Commentary
Video
Author(s):
Reshma Jagsi, MD, DPhil, discusses the implications of the IDEA trial for patients with breast cancer.
Reshma Jagsi, MD, DPhil, Lawrence W. Davis Professor, chair,
Department of Radiation Oncology, Emory University School of Medicine, Winship Cancer Institute, discusses the implications of the IDEA trial (NCT02400190) for patients with breast cancer.
The overarching message Jagsi wishes to convey is her immense pride in being a part of a community of researchers who have diligently prioritized centering patients' experiences. This collective effort aims to enhance the quality of care oncologists provide, ensuring equity and acknowledging the vast heterogeneity within breast cancer, she explains. This diversity presents an opportunity for oncologists to personalize treatments, tailoring them to the individual patients’ needs, Jagsi adds.
She goes on to express her gratitude to the numerous women who have participated in clinical trials, starting from the landmark studies of the 1970s comparing mastectomy with breast-conserving surgery.

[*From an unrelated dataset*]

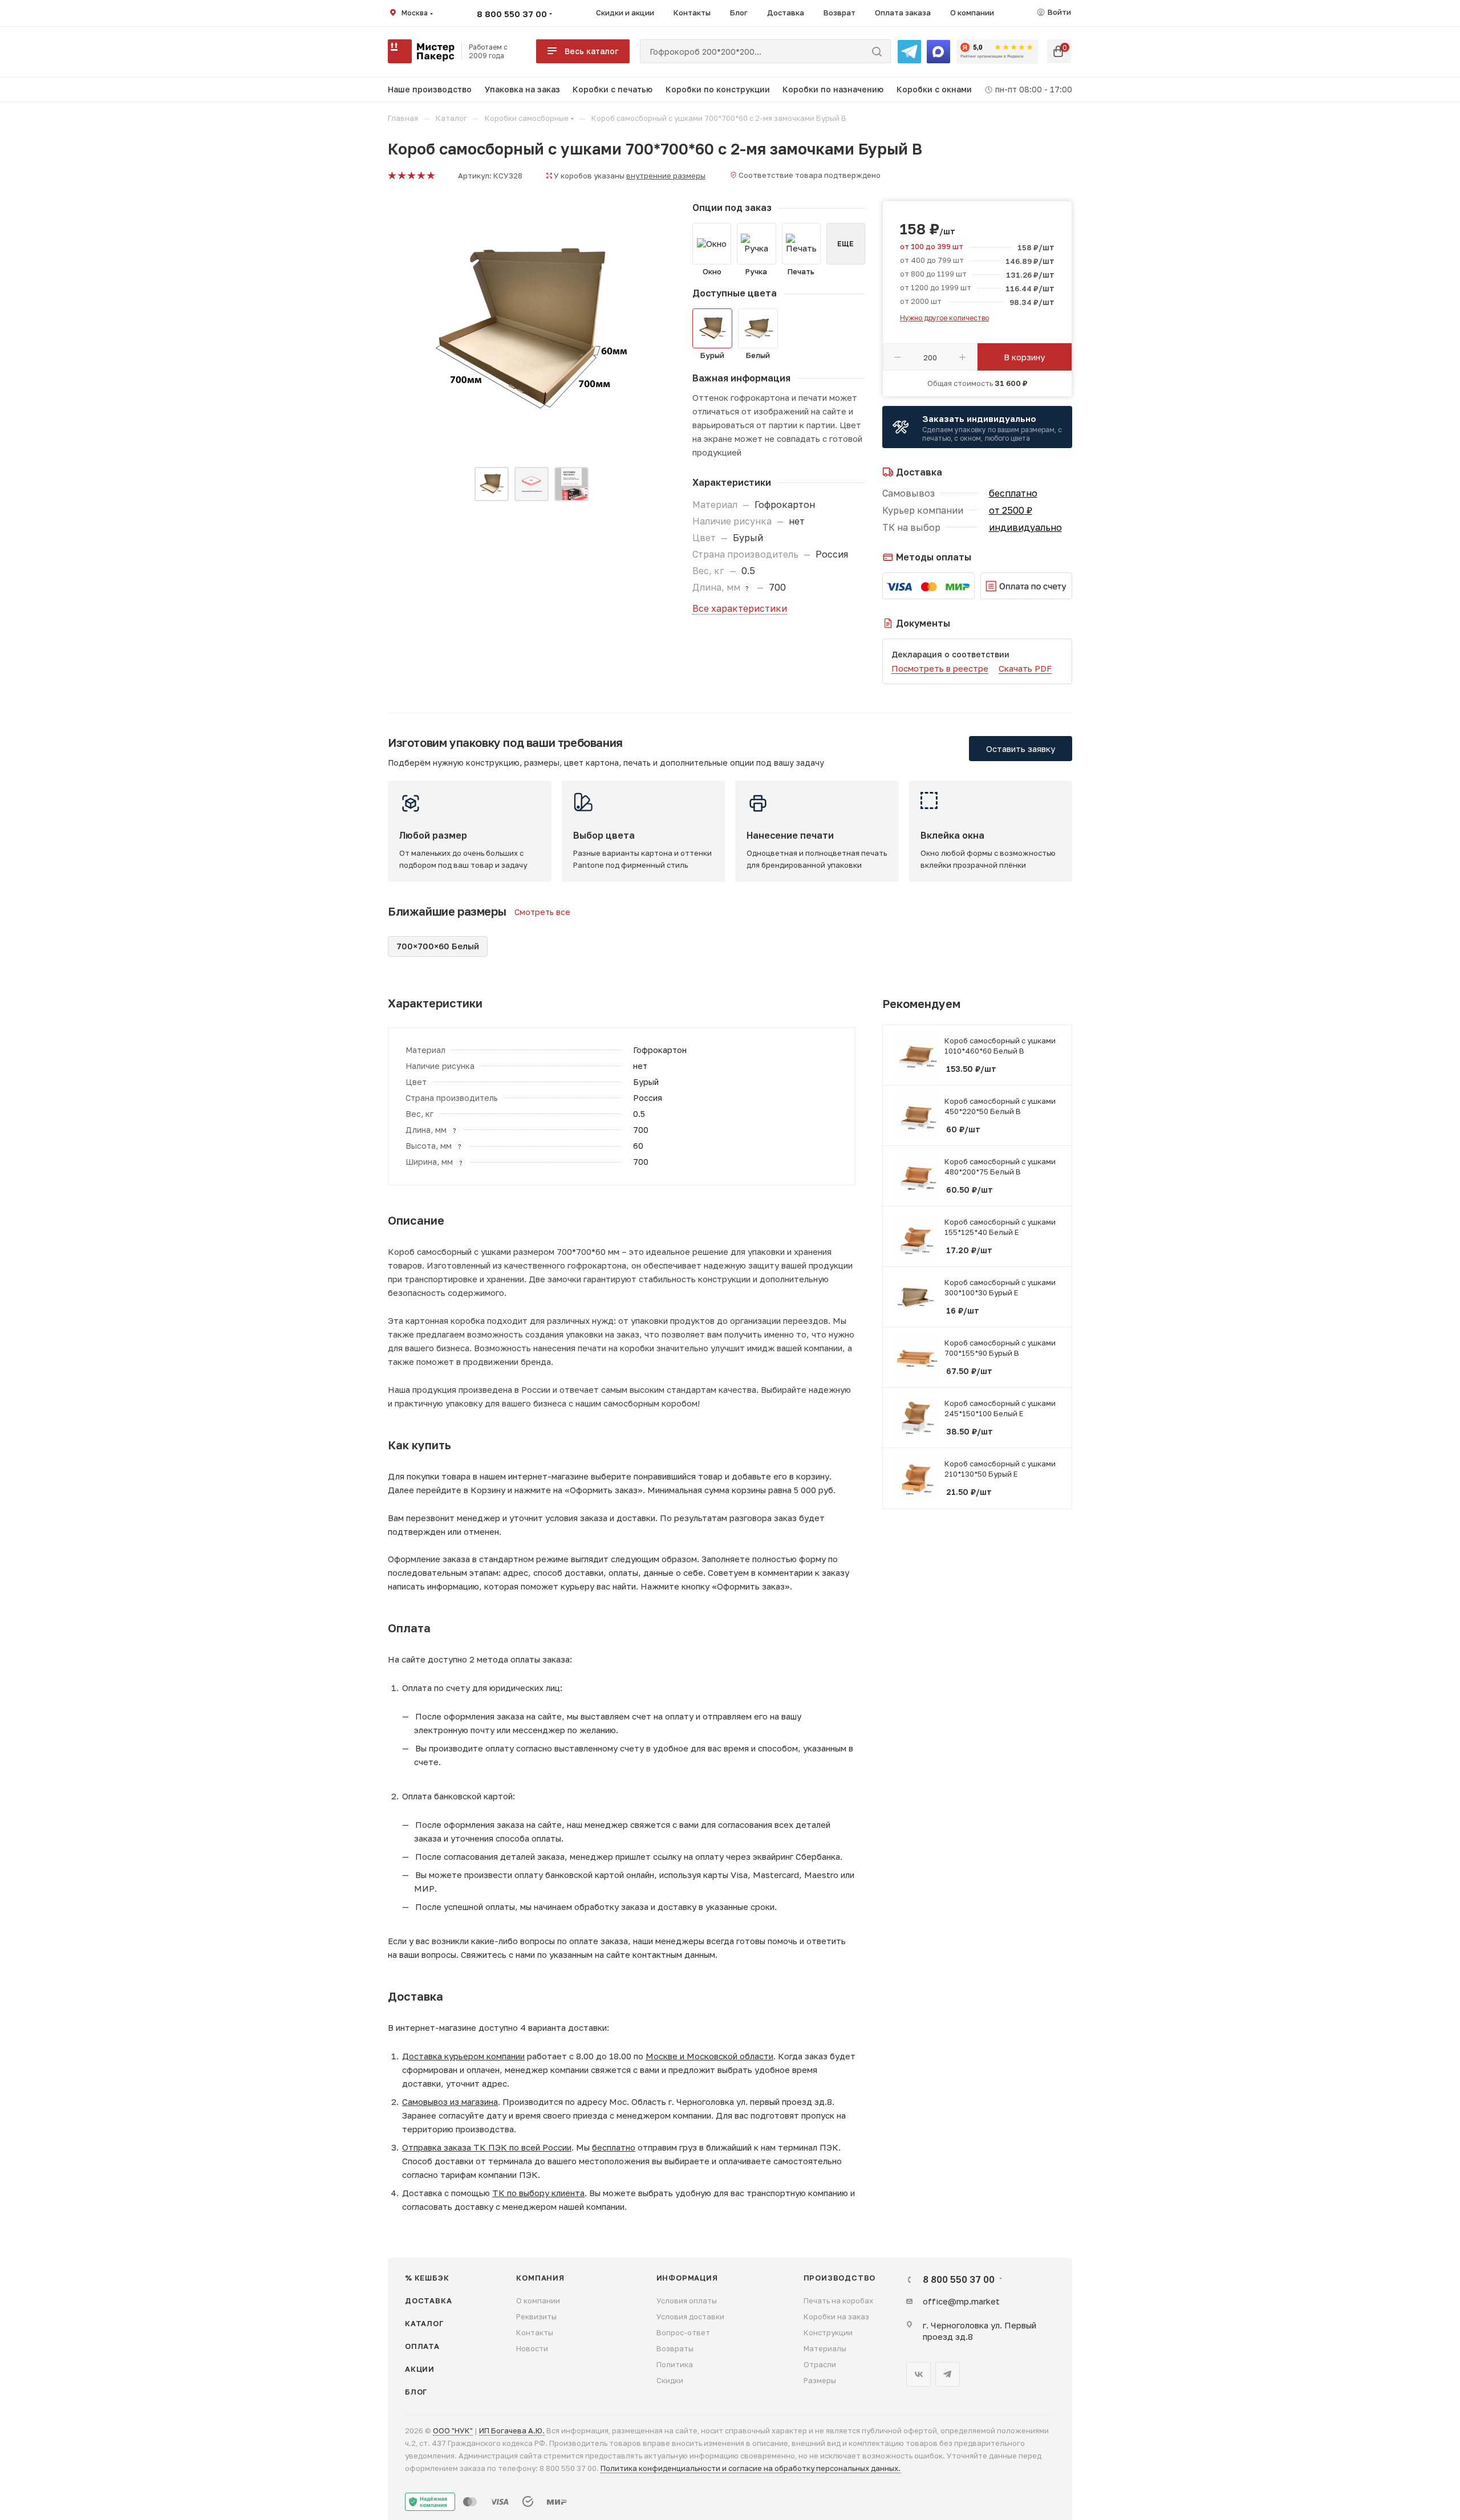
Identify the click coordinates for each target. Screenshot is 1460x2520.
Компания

It's truly remarkable to contemplate the bravery of patients facing a breast cancer diagnosis who willingly allow chance to determine whether they would retain their breast, Jagsi states. Their courage has paved the way for advancements that benefit future generations of women, and their contributions to research are a gift to society, she notes.

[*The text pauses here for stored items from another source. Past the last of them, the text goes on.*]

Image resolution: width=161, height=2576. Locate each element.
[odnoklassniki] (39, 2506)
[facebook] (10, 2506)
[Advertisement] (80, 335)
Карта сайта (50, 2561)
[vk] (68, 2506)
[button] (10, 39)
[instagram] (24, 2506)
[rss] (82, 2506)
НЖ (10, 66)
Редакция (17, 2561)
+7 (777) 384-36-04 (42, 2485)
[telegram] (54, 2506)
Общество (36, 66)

The IDEA trial is a prospective, multicenter cohort study exploring the safety of excluding radiation therapy after breast-conserving surgery in the treatment of younger postmenopausal patients by incorporating a genomic assay alongside traditional selection criteria. From June 2015 to October 2018, 200 patients 50 to 69 years of age with stage I unifocal invasive breast cancer were enrolled across 13 collaborating sites. The trial’s primary analysis occurred 5 years after the completion of surgery for the last enrolled patient.
Results, based on a median follow-up of 5.2 years for 186 patients with at least 56 months of clinical follow-up, revealed both overall and breast cancer–specific survival rates of 100%. Additionally, the 5-year rate of freedom from any recurrence was 99% (95% CI, 96%-100%).